# [What is expected]
Although pictures appear in the entries below, leave them out and print exactly the lines from the first line through the line containing "Screen dimensions: 1110x668".

[Collected data]

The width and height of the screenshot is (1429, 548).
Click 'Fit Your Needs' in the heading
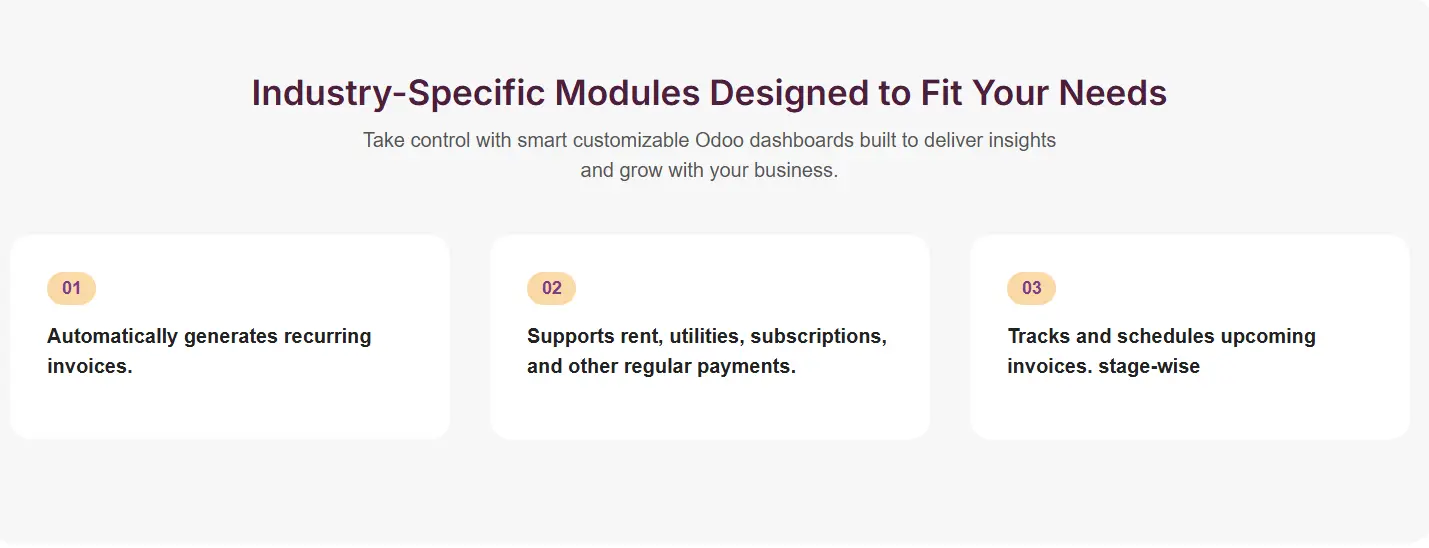coord(1043,93)
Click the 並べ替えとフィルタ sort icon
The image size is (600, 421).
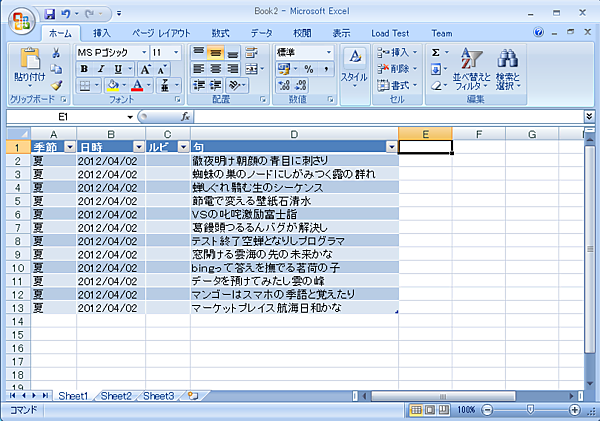click(x=468, y=68)
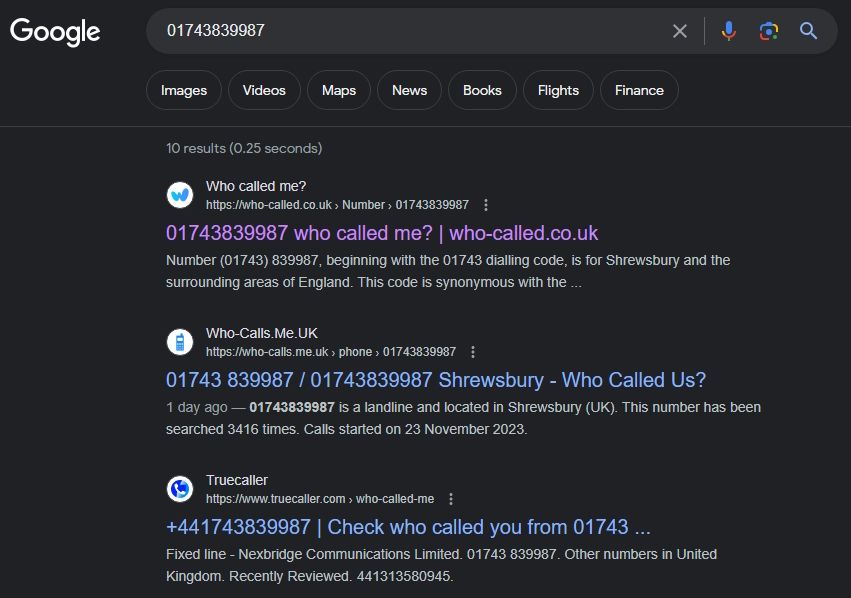851x598 pixels.
Task: Open Google Lens camera search
Action: coord(768,31)
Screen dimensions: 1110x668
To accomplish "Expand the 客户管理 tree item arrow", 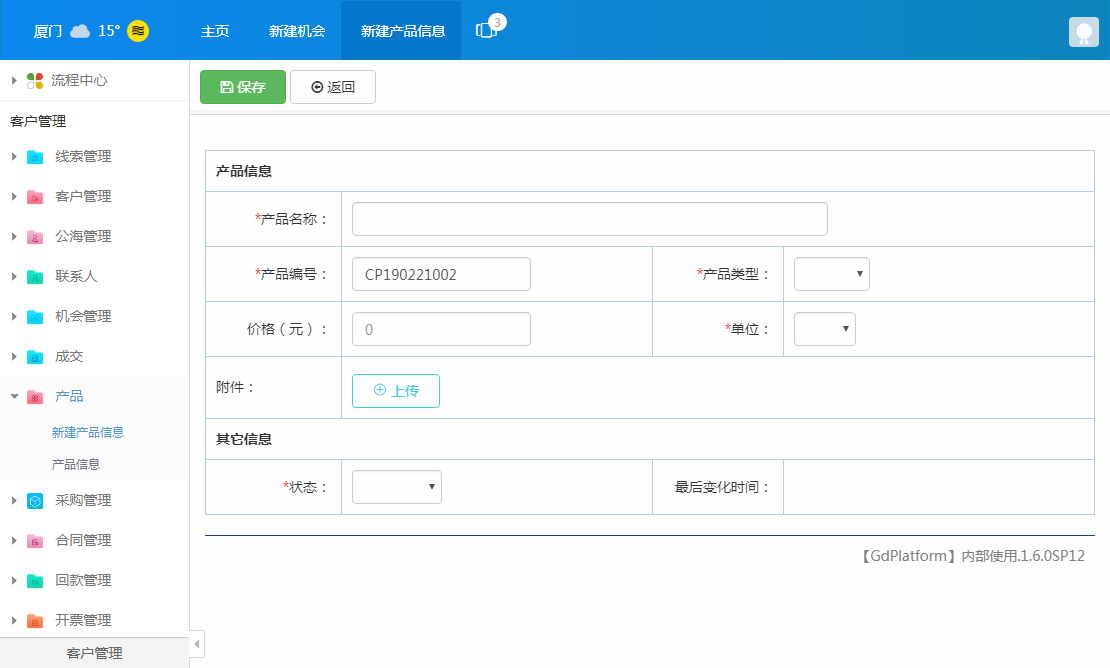I will tap(14, 197).
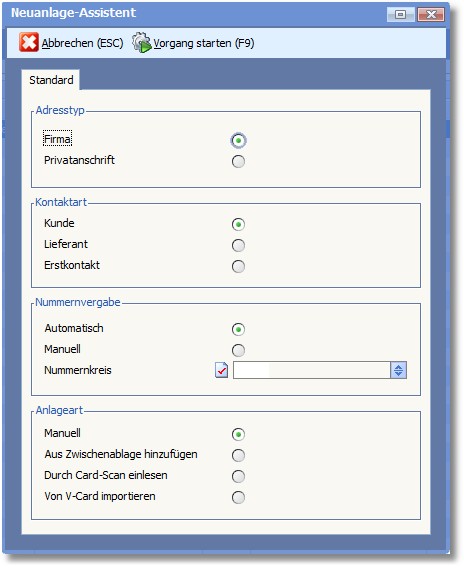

# [Finished exercise]
The width and height of the screenshot is (1429, 548).
Click 'Fit Your Needs' in the heading
coord(1043,93)
Click the 並べ替えとフィルタ sort icon
The image size is (600, 421).
click(x=468, y=68)
851x598 pixels.
Task: Open Google Lens camera search
Action: coord(768,31)
Screen dimensions: 1110x668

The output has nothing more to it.